You shall not exploit an impoverished or abject worker either from your brothers or from the alien who is in your land, within your gates. In his day (of work) you shall give his wages—the sun will not set on it, because he is poor, and his life depends on it and so that he will not call out against you to God and it will be a sin on you.

Deuteronomy 24:14-15

Whoever withholds the wages of a hired laborer transgresses these five prohibitions of five denominations and one affirmative precept as follows: You shall not oppress or rob your neighbor; You shall not oppress a hired servant who is poor; The wages of one who is hired shall not stay with you all night; Oh his day (of work) you will give him his wage; and the sun shall not set on it.

Talmud Bavli, Baba Metzia 111a

Since he places his life in jeopardy for these wages, he places himself in mortal danger (he climbs a wall, or suspends himself from a tree), it is a sin on you (to withhold them).

Rashi (Rabbi Shlomo ben Yitzhak,1040-1105) on Deuteronomy 24:15


ONE who injures a fellow human being becomes liable to him for five things: for damages, for pain, for the cost of healing, for loss of time and for degradation.

                Mishnah Baba Kama, 8:1


If donkey-drivers [are engaged to convey a load of grain from a certain place and] go [there] and find no grain, or laborers [hired to plough a field] go and find the field a swamp [unfit for ploughing], (the contractor) must pay them in full.

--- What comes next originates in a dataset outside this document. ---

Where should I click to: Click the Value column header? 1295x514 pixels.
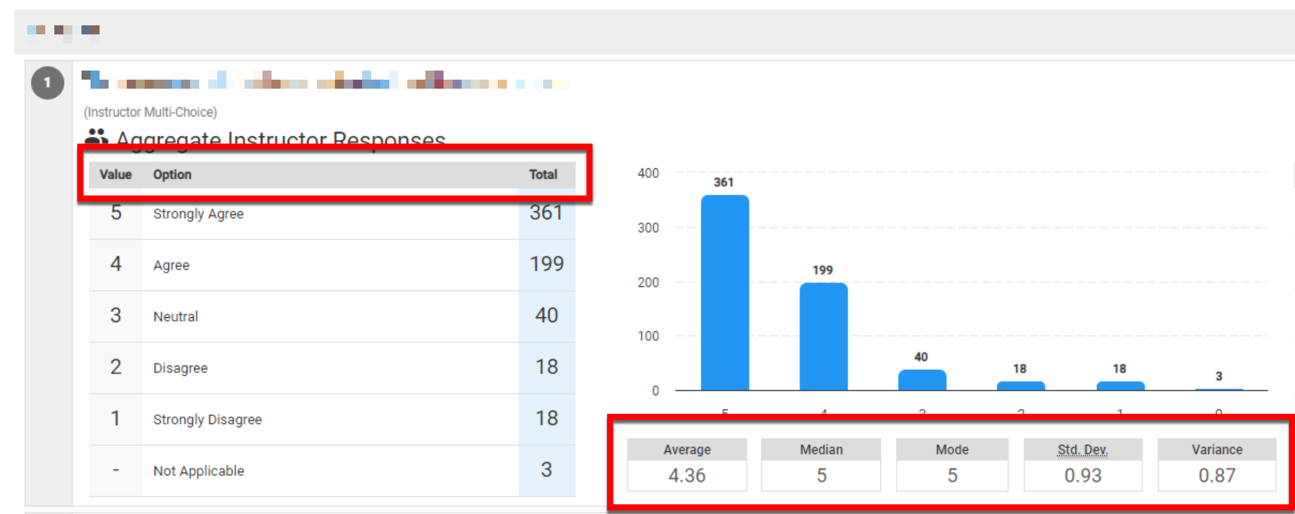coord(115,174)
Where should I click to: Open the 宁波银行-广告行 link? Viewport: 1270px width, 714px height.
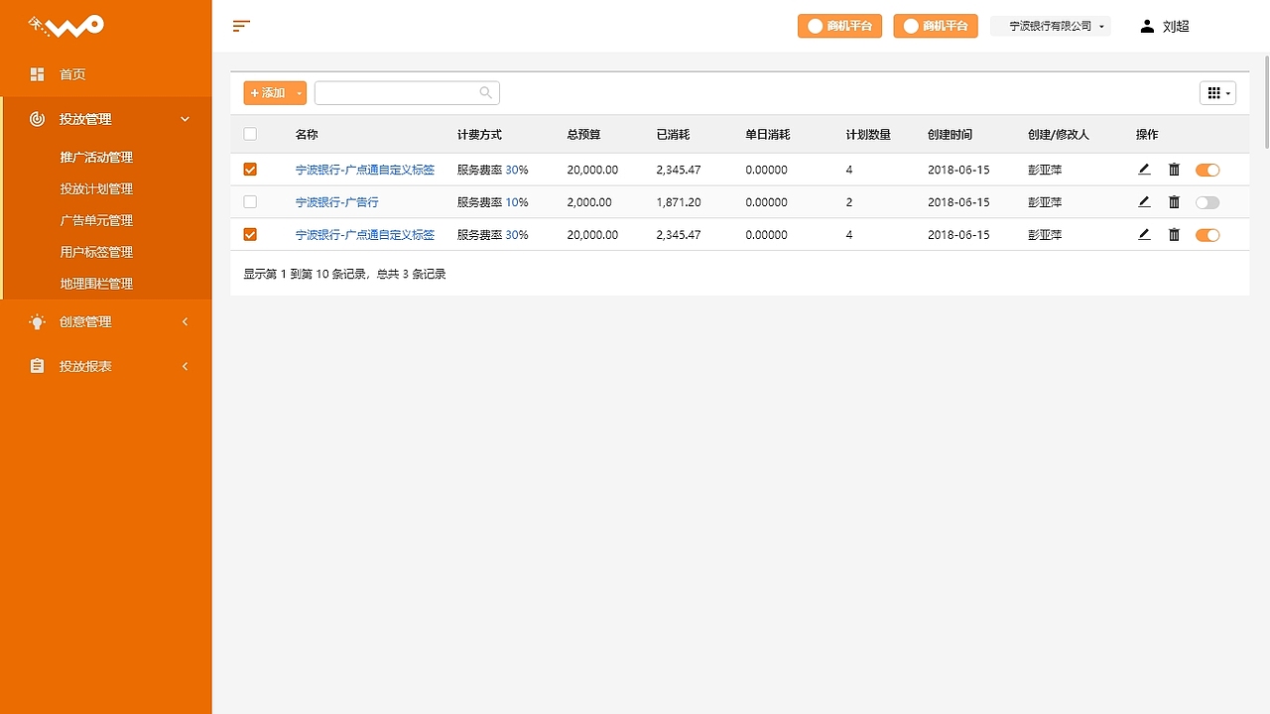[337, 201]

                Talmud Bavli, Baba Metzia 76a


It is taught: 'for it is good for him with you' (Deuteronomy 15:16)– ‘with you’ in eating, ‘with you’ in drinking. So it shouldn't happen that you eat white bread while he (your domestic servant) eats coarse bread; you drink old wine while he drinks new wine; you sleep in a bed of fleece while he sleeps on a bed of straw..

Talmud Bavli, Kiddushin 20a


No discussion of employing a NJH (non-Jewish housekeeper) would be complete without a mention of K’vod Habriyos (human dignity) and K’vod Shamayim (the Honor of G-d). In ten words or less: One must treat the NJH well. This means much more than just paying what we promise to pay. It means acting on our awareness that the NJH has inherent worth by dint of her humanity.

Rabbi Eliyahu Ferrell, Orthodox Union Kosher Authority (present day)

How can we give the keys to our homes - and entrust the welfare of our aging parents and young children! - to our domestic workers, and yet not respect them enough to secure their basic rights and dignity?